Notice: Trying to get property 'display_name' of non-object in /var/www/html/wp-content/plugins/wordpress-seo/src/generators/schema/article.php on line 52
keyboard_arrow_uptop

Believe it or not, most of our writers didn't enter the world sporting an @baseballprospectus.com address; with a few exceptions, they started out somewhere else. In an effort to up your reading pleasure while tipping our caps to some of the most illuminating work being done elsewhere on the internet, we'll be yielding the stage once a week to the best and brightest baseball writers, researchers and thinkers from outside of the BP umbrella. If you'd like to nominate a guest contributor (including yourself), please drop us a line.

Without further ado, let's kick off the series by extending a warm BP welcome to Jeff Sullivan.
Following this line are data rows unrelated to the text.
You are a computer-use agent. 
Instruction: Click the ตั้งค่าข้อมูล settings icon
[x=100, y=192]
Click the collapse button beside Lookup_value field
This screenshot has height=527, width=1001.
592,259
Jeff Sullivan has been writing about the Mariners since 2003, and has been running Lookout Landing since 2005. Additionally, he briefly ran Beyond The Box Score and serves as an editor at SBNation/MLB. He can be found in Oregon bars.

I’ve been granted the honor of going first in the brand-new ProGUESTus series, which is one of those things I probably find a lot cooler than any of you do. I don’t know why I was asked to lead off, since I was a pitcher in high school who wasn’t allowed to hit, but that’s more a problem with the manager, not me. That’s a baseball joke. All right, good start.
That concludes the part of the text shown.